■ **Data for analysis**
━━━━━━━━━━━━━━━━━━━━

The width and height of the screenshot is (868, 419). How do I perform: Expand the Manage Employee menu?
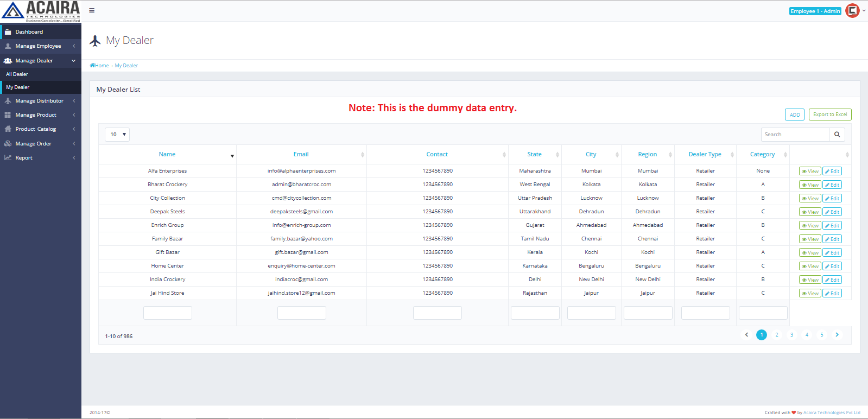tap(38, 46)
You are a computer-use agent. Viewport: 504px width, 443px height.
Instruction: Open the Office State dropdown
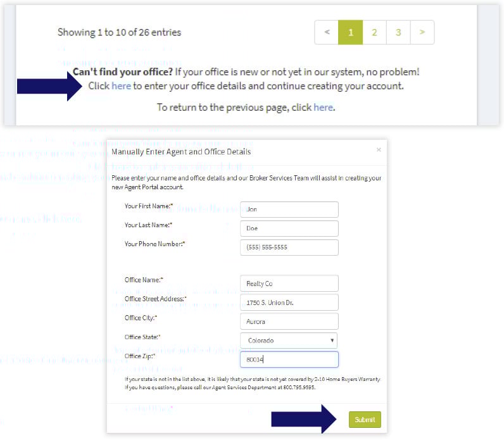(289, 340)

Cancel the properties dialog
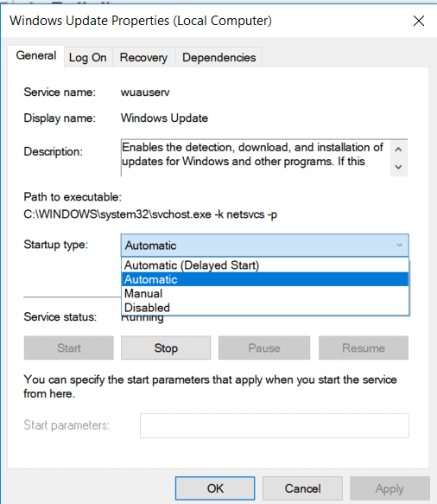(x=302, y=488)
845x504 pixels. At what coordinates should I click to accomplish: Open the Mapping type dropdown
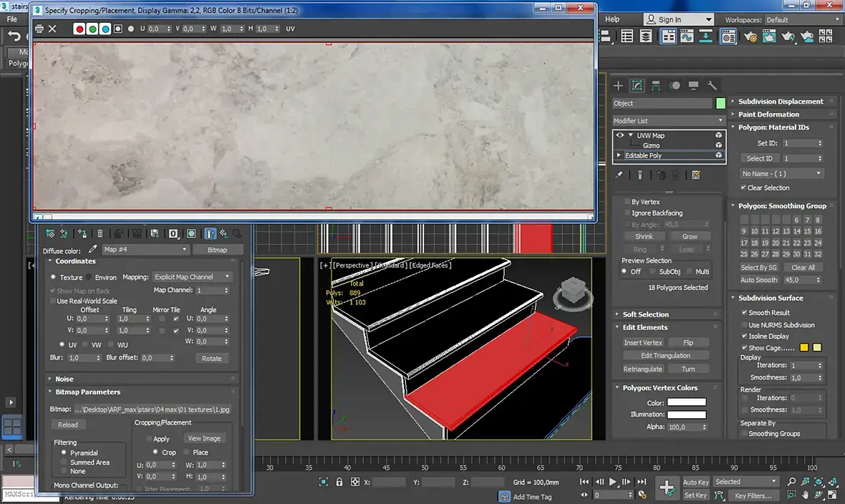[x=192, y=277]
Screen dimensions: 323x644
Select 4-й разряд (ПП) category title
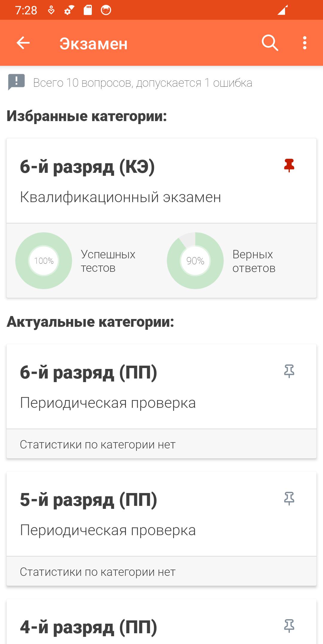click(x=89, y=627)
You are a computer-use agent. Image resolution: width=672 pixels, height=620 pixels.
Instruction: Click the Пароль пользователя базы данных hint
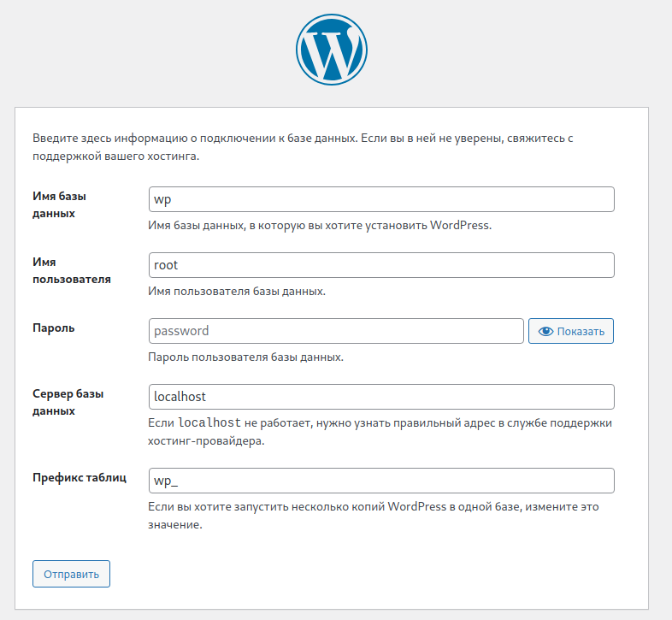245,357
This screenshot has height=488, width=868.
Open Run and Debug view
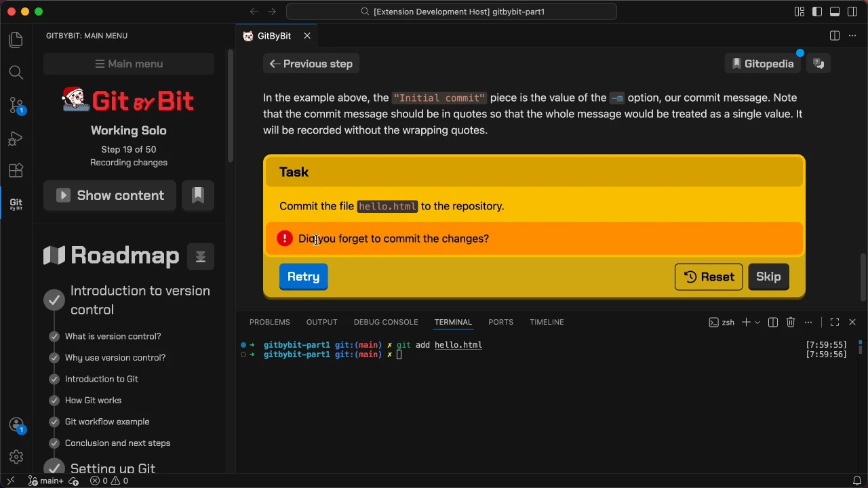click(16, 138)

━━━━━━━━━━━━━━━━━━━━

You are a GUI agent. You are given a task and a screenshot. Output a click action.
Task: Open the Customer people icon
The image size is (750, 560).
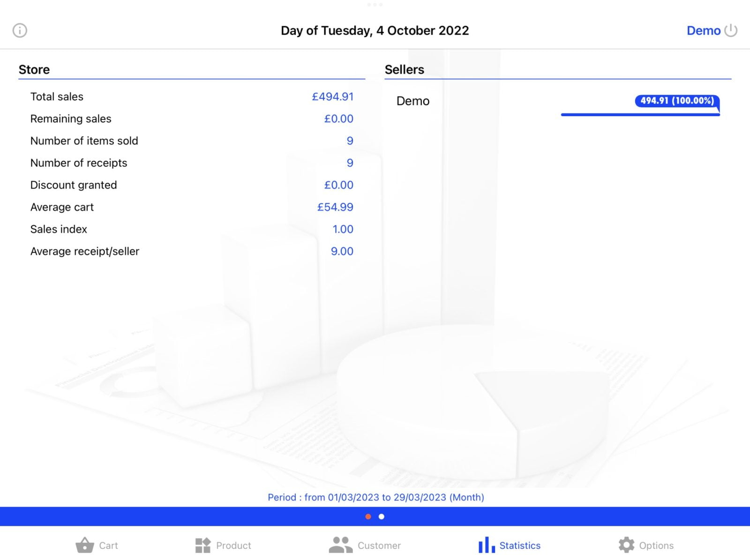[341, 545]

━━━━━━━━━━━━━━━━━━━━

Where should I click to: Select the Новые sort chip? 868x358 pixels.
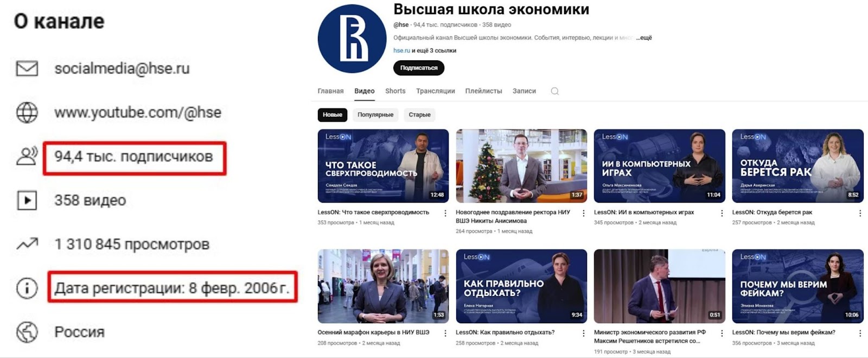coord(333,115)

━━━━━━━━━━━━━━━━━━━━

■ **What is being asked**
Pull each line holding "agent" out of the listing.

■ **Written answer**
You are a computer-use agent. Viewport: 504px width, 443px height.
You are a computer-use agent. Image resolution: width=672 pixels, height=620 pixels.
You are a GUI agent. You are given a task and a screenshot. Output a click action.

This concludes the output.